Manual

Processing steps of Flexbar 3.1

Flexbar conducts the following series of preprocessing steps.
Only step 1 and 9 are active in standard settings.

Filtering reads with uncalled bases
Trimming of bases on left or right end
Quality-based read trimming modes
Barcode detection, removal and read separation
Adapter detection and removal
Quality-based trimming only after removal
Trimming of homopolymers at read ends
Read trimming to certain length from right
Filtering short sequencing reads

Program usage

Flexbar usage on command-line:

	flexbar -r reads [-b barcodes] [-a adapters] [options]

Input reads file

One file with sequencing reads in fasta or fastq format is required as input. It can be specified with option -r or --reads. The file should have a .fasta, .fa, .fastq, or .fq extension. Files that are compressed with gzip or bzip2 are supported and should end with .gz or .bz2. Reads can also be passed via standard input by using a minus sign - as reads filename.

Target prefix

The prefix of target file names or paths can be set using the --target option. For example, the default target flexbarOut leads to files based on this name and .fasta ending in case of fasta input. The following program call with another target generates a output.fasta file:

	flexbar -r reads.fasta -t output

Barcodes and adapters

To separate reads based on barcodes or to remove adapters from sequencing reads, specify barcodes or adapter(s). Create a fasta file containing barcodes or adapter sequences to be detected. Sequence names can be chosen freely but should not be the same:

	>adapter1
	TCGATTACGT
	>adapter2
	GGTAGTACGCTA

The wildcard character N can be used in barcodes and adapters to virtually match all characters. Run Flexbar for removal of adapters, e.g. with 8 threads for parallel computation:

	flexbar -r reads.fastq -a adapters.fasta -n 8

Flexbar aligns each read from reads.fastq to the adapter sequences found in adapters.fasta one by one based on global alignment. For each read, the highest scoring valid alignment is employed for adapter removal and resulting reads are written to the flexbarOut.fastq file.

Paired reads

Flexbar processes paired reads and outputs consistent read files after processing. Single reads that are left over, can be written to an extra file. To use paired reads, specify two input files in same format that are in correct order for paired reads, for example:

	flexbar -r reads_1.fastq -p reads_2.fastq [options]
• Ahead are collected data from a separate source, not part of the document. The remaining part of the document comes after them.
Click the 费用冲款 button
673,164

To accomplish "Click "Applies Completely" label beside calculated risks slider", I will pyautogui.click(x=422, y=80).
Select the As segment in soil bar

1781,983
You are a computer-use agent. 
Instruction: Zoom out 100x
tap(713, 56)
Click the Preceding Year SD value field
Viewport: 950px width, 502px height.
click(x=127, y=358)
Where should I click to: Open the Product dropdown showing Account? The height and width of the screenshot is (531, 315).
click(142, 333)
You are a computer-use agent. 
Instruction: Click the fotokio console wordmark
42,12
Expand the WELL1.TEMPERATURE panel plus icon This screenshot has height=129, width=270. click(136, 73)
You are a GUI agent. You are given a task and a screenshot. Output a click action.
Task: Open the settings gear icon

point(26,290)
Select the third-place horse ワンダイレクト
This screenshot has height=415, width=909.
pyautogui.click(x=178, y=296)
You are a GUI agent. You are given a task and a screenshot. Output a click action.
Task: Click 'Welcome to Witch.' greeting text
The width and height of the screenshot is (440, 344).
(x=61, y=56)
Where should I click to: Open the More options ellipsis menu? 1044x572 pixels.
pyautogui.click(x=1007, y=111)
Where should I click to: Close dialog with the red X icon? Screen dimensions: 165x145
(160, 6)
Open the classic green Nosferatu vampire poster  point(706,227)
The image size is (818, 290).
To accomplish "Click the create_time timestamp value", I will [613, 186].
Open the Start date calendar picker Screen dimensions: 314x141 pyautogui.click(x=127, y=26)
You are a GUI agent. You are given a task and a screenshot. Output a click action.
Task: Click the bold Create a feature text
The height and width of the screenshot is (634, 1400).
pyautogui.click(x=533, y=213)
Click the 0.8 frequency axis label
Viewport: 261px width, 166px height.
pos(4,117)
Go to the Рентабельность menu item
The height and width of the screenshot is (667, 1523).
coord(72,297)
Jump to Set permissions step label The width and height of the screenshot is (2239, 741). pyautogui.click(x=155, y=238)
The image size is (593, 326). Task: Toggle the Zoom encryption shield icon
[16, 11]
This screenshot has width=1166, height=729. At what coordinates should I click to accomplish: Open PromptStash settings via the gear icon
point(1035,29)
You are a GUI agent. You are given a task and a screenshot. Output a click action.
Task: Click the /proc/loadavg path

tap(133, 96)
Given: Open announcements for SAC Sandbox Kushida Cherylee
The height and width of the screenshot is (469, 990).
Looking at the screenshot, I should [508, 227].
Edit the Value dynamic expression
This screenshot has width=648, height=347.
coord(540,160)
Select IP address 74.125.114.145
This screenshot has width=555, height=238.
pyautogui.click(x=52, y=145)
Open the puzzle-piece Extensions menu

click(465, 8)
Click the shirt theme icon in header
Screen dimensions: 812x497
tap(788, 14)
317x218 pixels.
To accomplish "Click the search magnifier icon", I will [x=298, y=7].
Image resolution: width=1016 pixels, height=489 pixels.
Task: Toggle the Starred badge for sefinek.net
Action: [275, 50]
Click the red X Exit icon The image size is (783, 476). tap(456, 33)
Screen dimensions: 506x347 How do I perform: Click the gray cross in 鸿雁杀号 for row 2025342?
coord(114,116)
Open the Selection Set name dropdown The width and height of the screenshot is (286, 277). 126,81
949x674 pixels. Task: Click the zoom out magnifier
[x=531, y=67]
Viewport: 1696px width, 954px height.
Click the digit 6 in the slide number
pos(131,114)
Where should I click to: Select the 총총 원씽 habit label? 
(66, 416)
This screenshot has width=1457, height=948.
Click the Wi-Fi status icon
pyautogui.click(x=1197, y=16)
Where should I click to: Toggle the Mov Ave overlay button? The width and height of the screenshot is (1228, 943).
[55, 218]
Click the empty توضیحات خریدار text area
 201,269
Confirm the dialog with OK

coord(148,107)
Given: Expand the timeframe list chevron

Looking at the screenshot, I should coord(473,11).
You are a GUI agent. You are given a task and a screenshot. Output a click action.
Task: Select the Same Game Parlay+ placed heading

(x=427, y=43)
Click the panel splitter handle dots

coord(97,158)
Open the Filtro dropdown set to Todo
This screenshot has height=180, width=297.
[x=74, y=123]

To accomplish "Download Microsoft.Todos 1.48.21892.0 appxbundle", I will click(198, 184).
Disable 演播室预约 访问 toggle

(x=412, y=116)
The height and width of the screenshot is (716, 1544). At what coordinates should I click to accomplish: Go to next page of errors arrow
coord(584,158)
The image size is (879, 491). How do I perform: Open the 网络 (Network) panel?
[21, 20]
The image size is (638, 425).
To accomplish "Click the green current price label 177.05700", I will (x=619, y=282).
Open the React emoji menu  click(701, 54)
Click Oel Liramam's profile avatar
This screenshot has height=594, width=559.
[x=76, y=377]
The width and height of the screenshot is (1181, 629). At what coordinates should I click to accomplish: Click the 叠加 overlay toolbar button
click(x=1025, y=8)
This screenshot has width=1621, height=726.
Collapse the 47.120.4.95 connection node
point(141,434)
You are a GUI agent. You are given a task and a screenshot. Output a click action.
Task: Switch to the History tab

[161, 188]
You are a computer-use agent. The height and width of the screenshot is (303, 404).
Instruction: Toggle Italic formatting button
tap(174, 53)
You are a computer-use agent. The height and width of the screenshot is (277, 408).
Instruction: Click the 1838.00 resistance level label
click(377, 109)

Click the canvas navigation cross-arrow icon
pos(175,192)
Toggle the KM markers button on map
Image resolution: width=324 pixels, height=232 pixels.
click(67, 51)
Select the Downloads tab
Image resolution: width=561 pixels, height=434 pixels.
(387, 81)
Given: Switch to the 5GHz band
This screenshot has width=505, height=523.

Output files flexbarOut_1.fastq and flexbarOut_2.fastq with processed reads are created.

Barcoded reads

To detect barcodes within reads, specify a barcodes file when running Flexbar:

	flexbar -r barcoded_reads.fastq -b barcodes.fasta [options]

This generates an output file for each barcode being contained in the barcode fasta file. Fasta tags are used in filenames:

	flexbarOut_barcodeA.fastq
	flexbarOut_barcodeB.fastq
	...

Unassigned reads are not part of the output per default. The switch --barcode-unassigned changes this behaviour and leads to the generation of separate output files for unassigned reads.

Separate barcode reads

Illumina produces two output files for single barcoded and three for paired-end barcoded runs:

	reads_1.fastq   - sequencing reads (1st read of pairs)
	reads_2.fastq   - separate barcode reads
	reads_3.fastq   - 2nd read of pairs (optional)

Run Flexbar with these files:

	flexbar -r reads_1.fastq -p reads_3.fastq -b barcodes.fasta -br reads_2.fastq

For each barcode, several output files are generated:

	flexbarOut_barcodeA_1.fastq   (reads_1.fastq with barcode A)
	flexbarOut_barcodeA_2.fastq   (reads_3.fastq with barcode A)
	flexbarOut_barcodeB_1.fastq   (etc.)
	...

Detection parameters

Parameters for detection and removal of barcodes as well as adapters:

Trim-end modes

The options --barcode-trim-end and --adapter-trim-end are important. They specify the barcode or adapter positioning within the read and which part of the read gets removed.

The following illustrations explain the five different modes. When a barcode or adapter aligns in agreement with the threshold and min-overlap, it could still be rejected due to restriction by trim-end mode. Red indicates a non-valid match and no removal of sequence from the read. Blue indicates removal of corresponding read sequence. Green highlights the remaining sequence of the read after removal. The aligned barcode or adapter sequence is depicted by Xs.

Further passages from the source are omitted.